Hi Andy, too :-) Numerical quantum atom optics is obviously a small world.

@andyferris
Copy link
Member

andyferris commented Mar 24, 2020

Yes, we shouldn't have the behaviour of container properties like size depend on the eltype; these must be orthogonal concerns.

As @mbauman alluded to, one of the early implementations of this had a Conj, which was precisely to make identity, adjoint, transpose and conj into a lazily evaluated group of structure ℤ₂×ℤ₂. I think its going to be easiest to reason about if the lazy/eager structure followed that group structure - while making transpose(x)' an eager conj(x) might fix the size issue it doesn't really make that much sense to me. (Though it might be a worthwhile bugfix for now).

Bringing back Conj would be a good option in my opinion. Note that care needs to be taken to nest the lazy wrappers in the correct order and so-on, which is challenging when they end up either inside or outside other data structures, and with more different wrapper types it seemed to make dispatch a little complicated. It also needs plumbing into all the specializations in LinAlg, BLAS, the sparse library, etc - it was basically a bunch of work which I didn't quite complete (it was taking months and everything was shifting underneath); meanwhile through superhuman effort Matt got us over the line for v1 with the current implementation.

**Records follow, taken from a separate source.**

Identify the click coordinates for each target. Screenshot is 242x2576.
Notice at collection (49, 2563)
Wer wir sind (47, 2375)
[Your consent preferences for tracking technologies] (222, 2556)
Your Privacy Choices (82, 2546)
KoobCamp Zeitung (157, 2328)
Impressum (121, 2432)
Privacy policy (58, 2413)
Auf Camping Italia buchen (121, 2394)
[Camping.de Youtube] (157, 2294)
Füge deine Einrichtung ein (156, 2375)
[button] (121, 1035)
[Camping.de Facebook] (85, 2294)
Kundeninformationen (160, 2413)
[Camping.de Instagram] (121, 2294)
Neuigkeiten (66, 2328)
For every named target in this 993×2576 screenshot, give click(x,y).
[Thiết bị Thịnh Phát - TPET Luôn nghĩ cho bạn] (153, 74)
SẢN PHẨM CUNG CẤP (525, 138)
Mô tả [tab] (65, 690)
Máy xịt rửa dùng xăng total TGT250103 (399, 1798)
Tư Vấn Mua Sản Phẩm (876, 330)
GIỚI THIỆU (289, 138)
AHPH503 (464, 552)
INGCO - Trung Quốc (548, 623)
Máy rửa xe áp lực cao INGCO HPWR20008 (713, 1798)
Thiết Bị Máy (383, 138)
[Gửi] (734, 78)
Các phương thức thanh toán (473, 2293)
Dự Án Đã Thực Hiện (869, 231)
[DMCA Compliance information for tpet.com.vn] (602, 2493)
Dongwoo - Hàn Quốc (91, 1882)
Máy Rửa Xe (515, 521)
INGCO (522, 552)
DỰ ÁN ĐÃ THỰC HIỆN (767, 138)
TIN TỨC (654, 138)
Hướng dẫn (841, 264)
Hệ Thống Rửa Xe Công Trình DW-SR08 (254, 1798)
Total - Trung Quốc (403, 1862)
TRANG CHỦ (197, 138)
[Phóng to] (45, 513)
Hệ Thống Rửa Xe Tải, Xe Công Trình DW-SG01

As an implementation note - I used to consider one of the ℤ₂ to be transpose and the other conj and that was reflected in my implementation - but I think after "taking matrix transposes seriously" enough I was convinced (thanks Steven) that thinking of the dichotomy as adjoint × conj was more natural/productive and it would be interesting to see if the implementation is simplified by having just Adjoint and Conj and Conj{<:Adjoint}. I suspect having the rule of always bringing these to the outside, and it that order, might make things easier for packages like static arrays, sparse arrays, etc, to correctly follow the dispatch logic and not make the mistake in the OP about size.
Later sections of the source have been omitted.